Is it the Same as Bullying?

Unlike other forms of bullying racist incidents target a person for belonging to a particular racial or cultural group.
Insults relating to wearing glasses or a person's weight are cruel and send the message that there is something abnormal with that person.  But racist insults show that the offender does not only think that it is the victim who is abnormal or inferior but also the victim's entire race.   Because of this racist insults send a message to the whole of the victim's racial group that they are thought of negatively and as inferior.
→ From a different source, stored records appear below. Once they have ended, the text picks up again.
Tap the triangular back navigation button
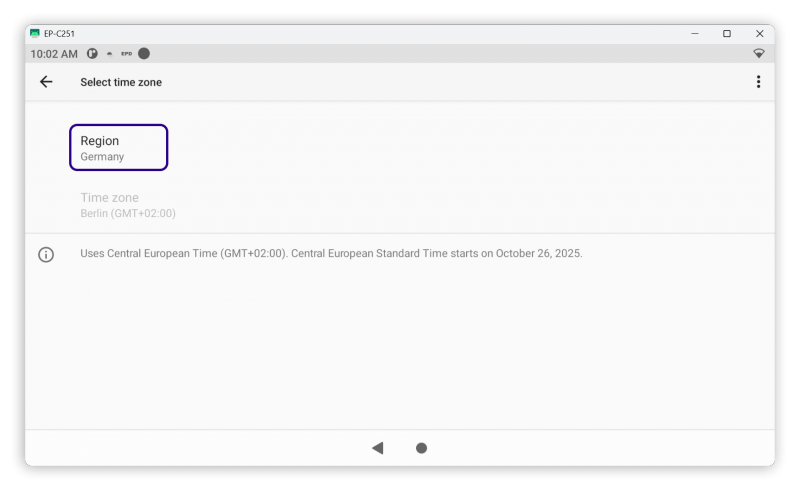800x491 pixels. [x=378, y=448]
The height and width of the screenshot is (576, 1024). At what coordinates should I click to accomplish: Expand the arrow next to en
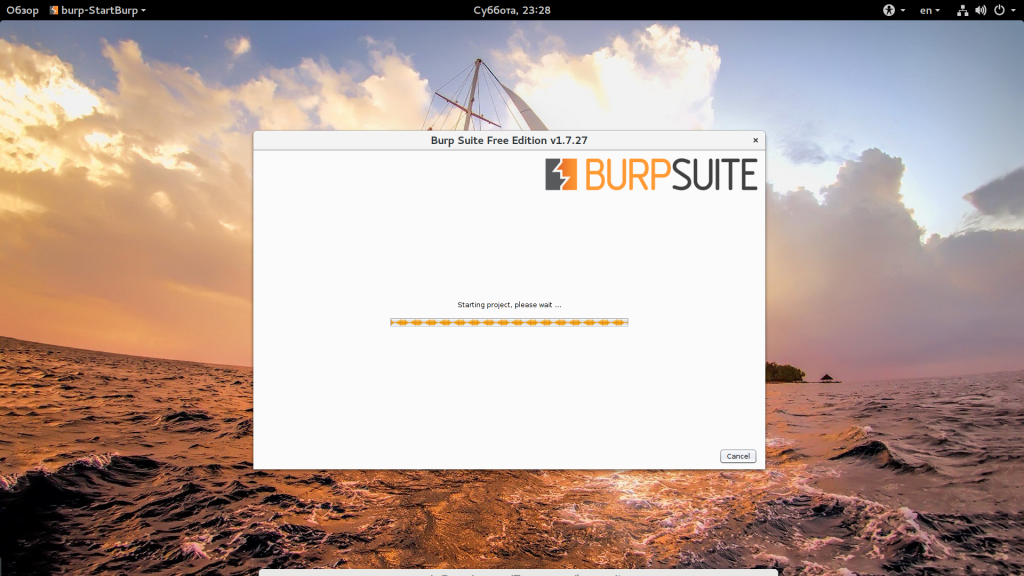coord(938,10)
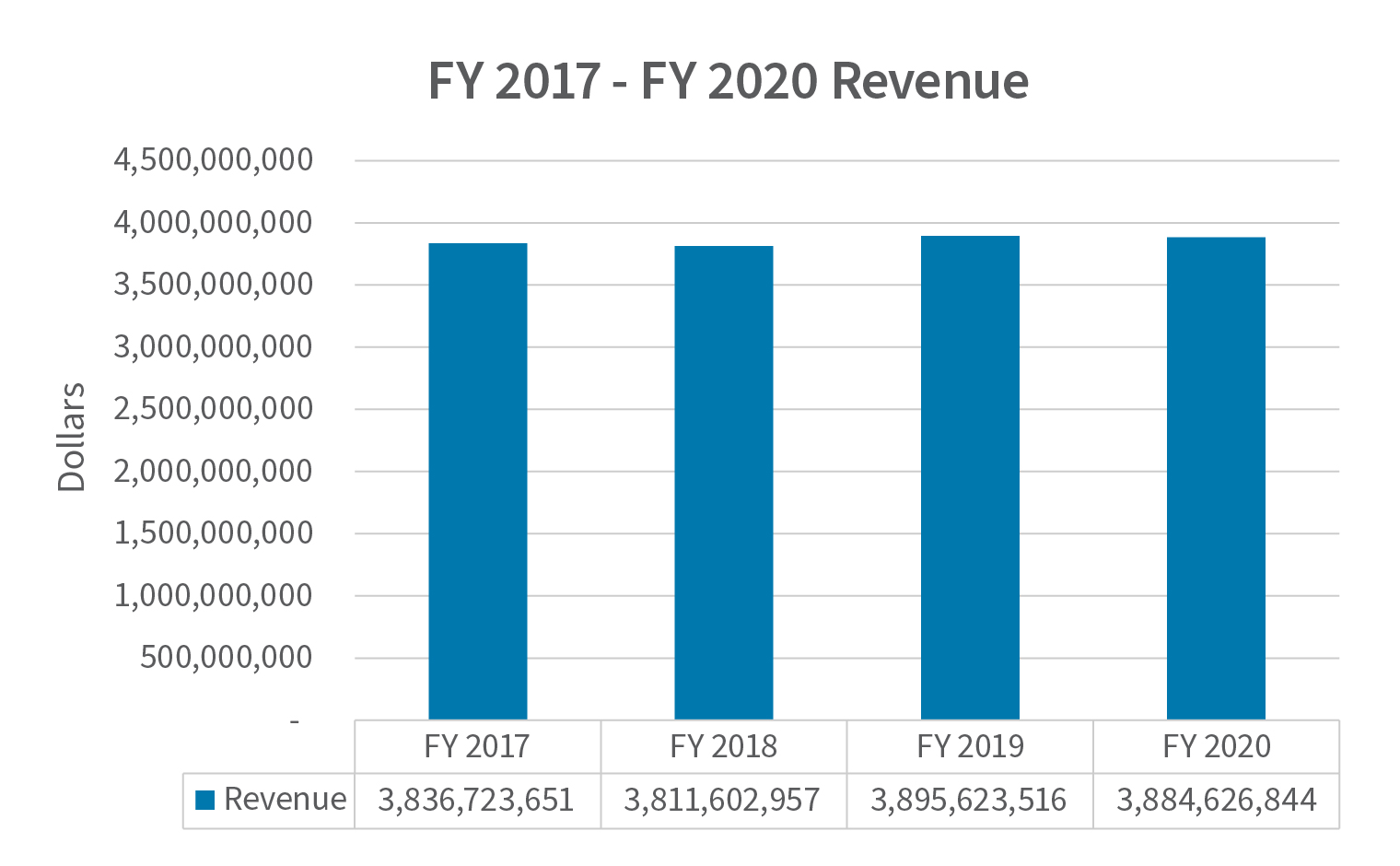Image resolution: width=1400 pixels, height=866 pixels.
Task: Click the value 3,884,626,844 in the table
Action: (x=1216, y=800)
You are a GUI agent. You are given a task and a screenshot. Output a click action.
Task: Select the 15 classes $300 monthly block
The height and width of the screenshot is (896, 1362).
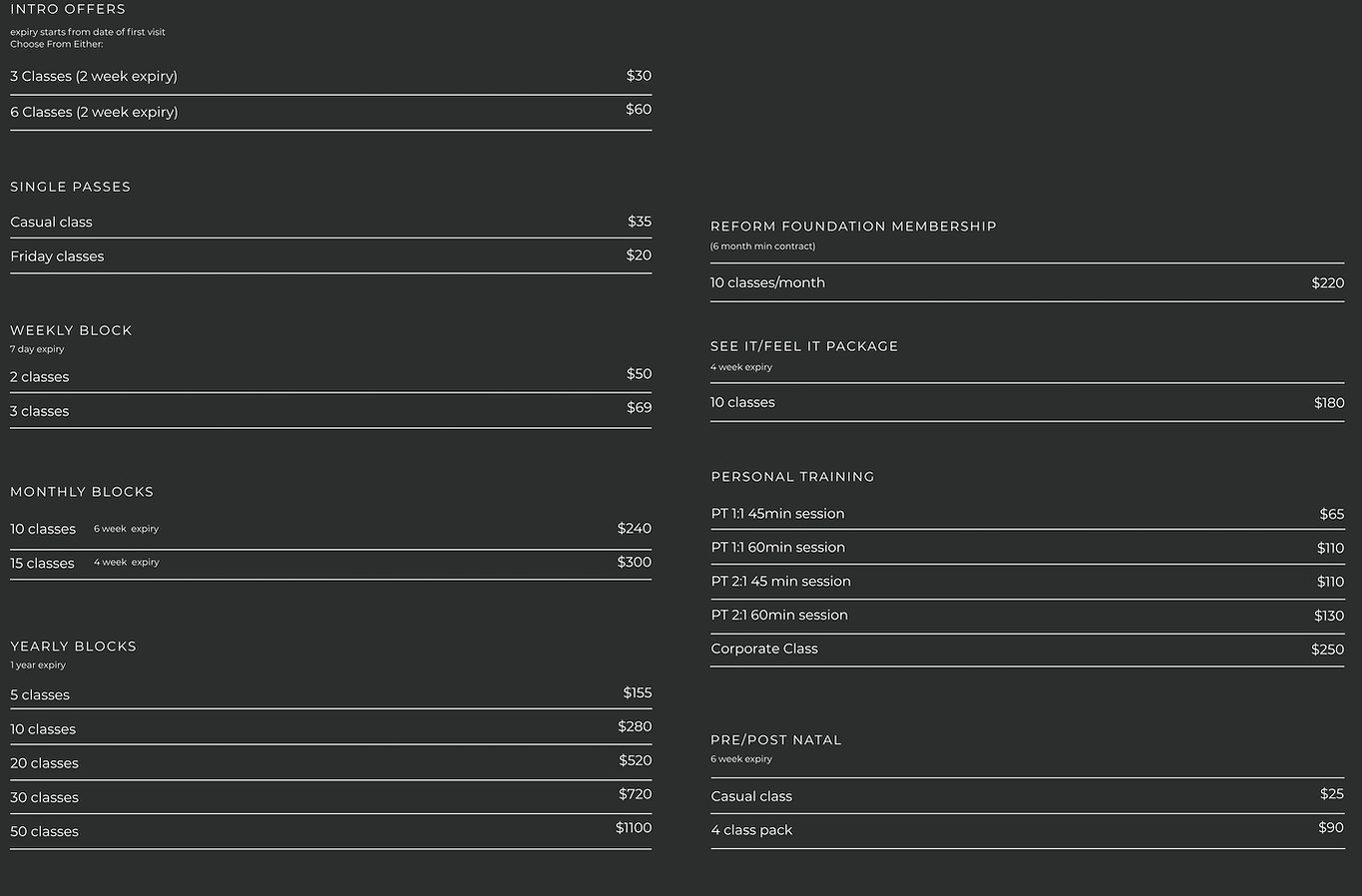(x=330, y=563)
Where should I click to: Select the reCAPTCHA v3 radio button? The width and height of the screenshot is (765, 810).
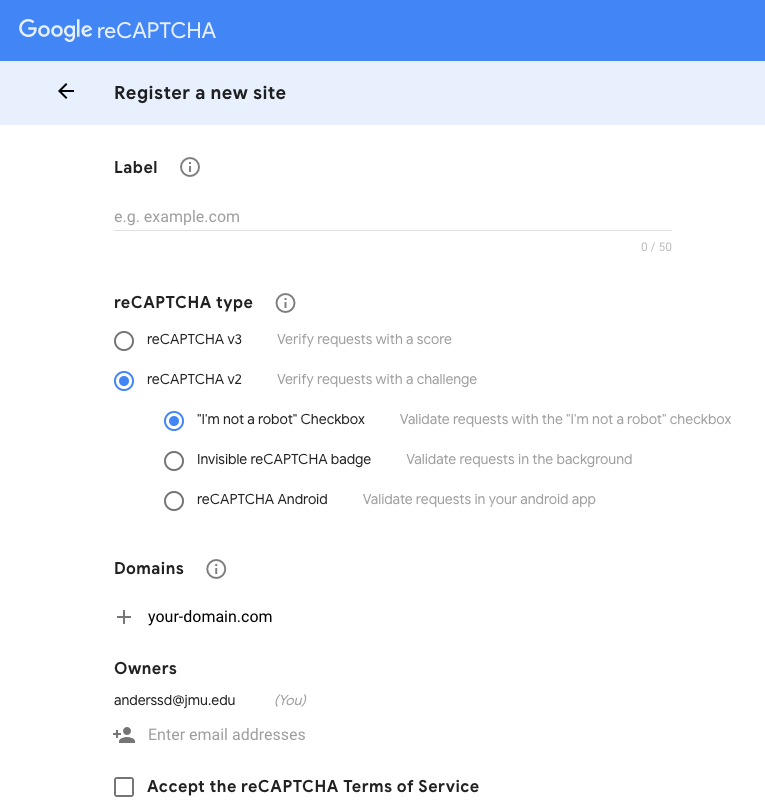[x=124, y=341]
This is why if an Asian person is called a 'Paki' their family members and Asian friends could also feel the hurt and impact of the comment.       

 

Know Your Rights

If you experience a racist incident you have the right:
•   to receive support.
•   to have the incident dealt with appropriately.
•   to stop experiencing any form of racist harassment

 

What You Can Do About Racist Incidents

If you are the target of a racist incident - don’t suffer in silence
If you witness a racist incident – don’t watch in silence:

•   Always report the racist incident  - as soon as you can.
•   Always report the racist incident -  even if you feel that it is not very important.
•   Always report the racist incident -  even if you do not want any further action to be taken.

 

If every incident is reported and recorded the information can be used to develop initiatives that support young victims of racial harassment and help us all to tackle the problem more effectively.

Under-reporting

Many young people do not report that they have experienced racist abuse.  The following are some examples of why young people stay silent:
•   They do not know that help is available and do not know who or where to go to for help
•   they don't want to upset, hurt or worry their parents
•   They think that reporting it could make things worse
•   They see it as a part of our social culture that isn't going to change, as well as a necessary part of growing up.
•   They feel hopeless and powerless and believe no one can or will help
•   They have had a bad experience with adults (e.g. teachers) and so they believe that adults won't help or don't care.
•   They think that adults are a part of the problem
•   To tell someone is not 'cool' and means that you will also be labelled as a 'snitch’ or a 'grass'
Taken from 'I ain't racist but . . .' a toolkit for youth workers created by RHAG Monitoring Project

 

NO RACIST INCIDENT IS TOO TRIVIAL TO REPORT!

 

Under-reporting MUST be tackled if we are stop young people from suffering in silence. No young person should have to deal racist abuse in isolation and help is available. However, organisations can only develop programmes to support young victims and deal with racist abuse effectively if they are aware of the extent of the problem. This means IF YOU DON'T REPORT IT WE CAN'T ADDRESS IT OR HELP.